Re:Windows for SCADA? WTF?!

[bloodhawk]

really you are asking the wrong questions. They failed to correctly patch windows, they would just as likely fail to correctly patch linux or any other OS too. The question isn't "why were you using windows", vulnerabilities exist in all OS's. The question is "Why the fuck were they not patching known vulnerable systems that are mission critical?" Patch for sasser worm was available well before the worm, secondly "why the fuck if they had a reason to not patch vulnerabilities were they leaving their mission critical devices exposed?".

What you describe is a massive failure on the part of the IT staff.

Re:Interesting

[h4rr4r]

Are you brain damaged?
USB drives are the new floppies. If the OS cannot handle them in a secure way the OS is the problem.

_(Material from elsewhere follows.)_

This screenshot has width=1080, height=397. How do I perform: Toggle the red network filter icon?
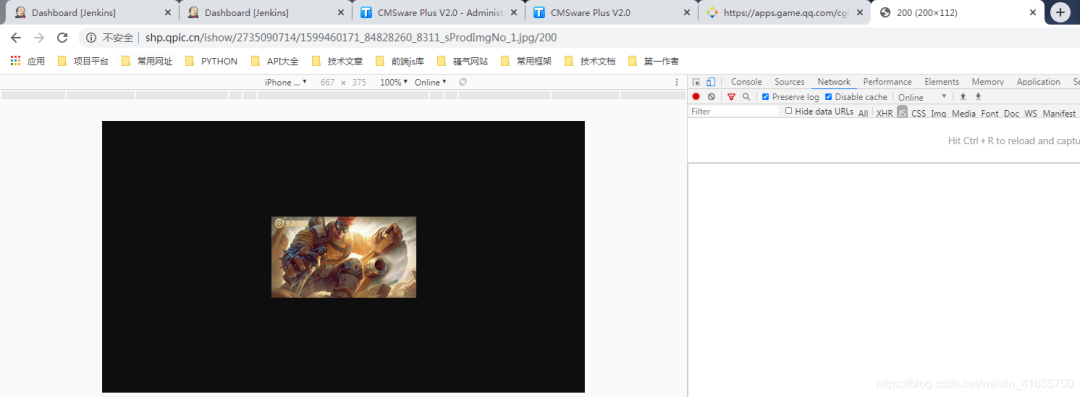[731, 97]
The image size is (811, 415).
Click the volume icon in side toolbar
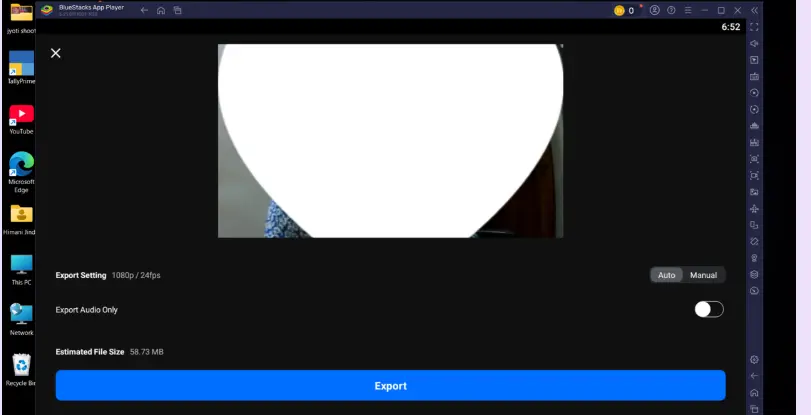[755, 44]
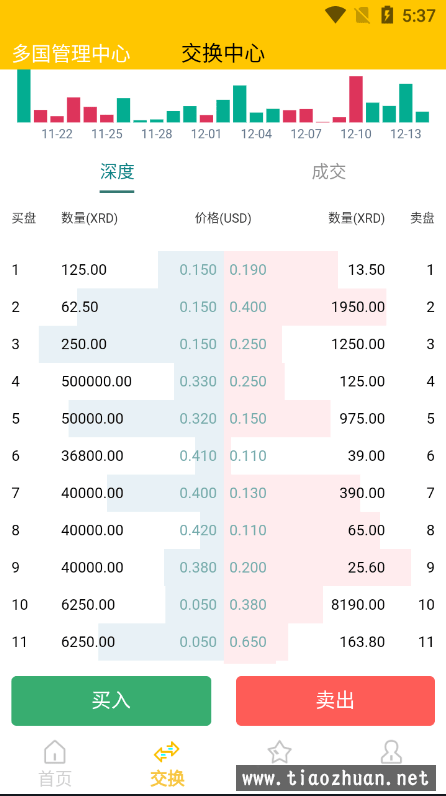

Re:Windows for SCADA? WTF?!

[PPH]

The actual consoles where the operators sit are about 90% Windows though, if not higher, and that's most likely where you're going to see this virus come into play in the first place because of some stupid user plugging in an infected USB device.

And then the virus rootkits the control console. It can then issue commands to the SCADA systems that appear to be from legitimate operator input.

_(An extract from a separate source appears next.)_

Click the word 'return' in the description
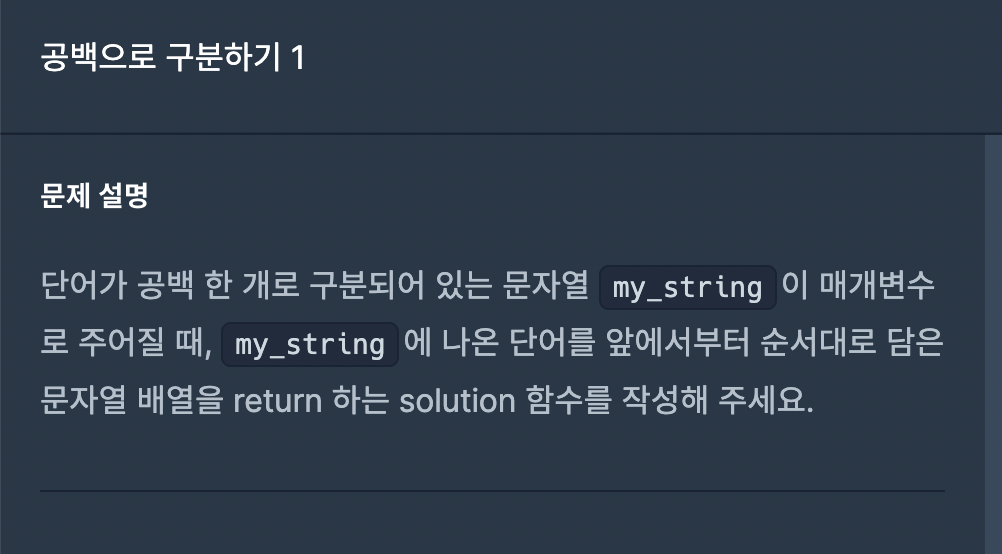 (x=277, y=401)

Back when I worked for Boeing, we fought a loosing battle trying to keep Windows systems off the shop floor. In an ideal world, we would have a secure subnet within the company Intranet behind its own firewall to keep the Windows systems from seeing shop equipment. In the real world, lots of the factory equipment was running Windows. Worse yet, some of the people responsible for loading firmware into avionics used Windows laptops to do so. And then they'd take them home at night where the kids would use them to log on to Facebook, or download kewl stuff from unknown sources.

You can't fire people fast enough to keep Windows out of misson critical areas.

Re:Interesting

[Lonewolf666]

Portable media should never be considered "secure".

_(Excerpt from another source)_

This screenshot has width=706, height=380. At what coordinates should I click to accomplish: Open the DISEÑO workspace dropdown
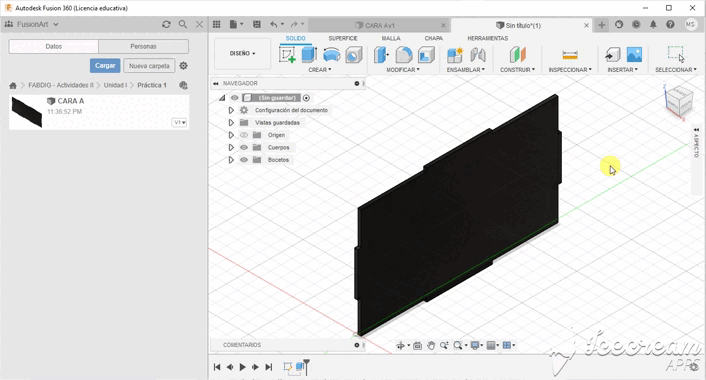pyautogui.click(x=242, y=53)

Correct, and that is why "autorun" functions that are active by default are a bad idea. But convenience over security is typical for certain OS vendors, especially those from Redmond ;-)

The only instance when stuff from portable media is automatically executed should be at boot time, if the medium is selected as boot drive in the BIOS (or whatever your system uses in place of the BIOS).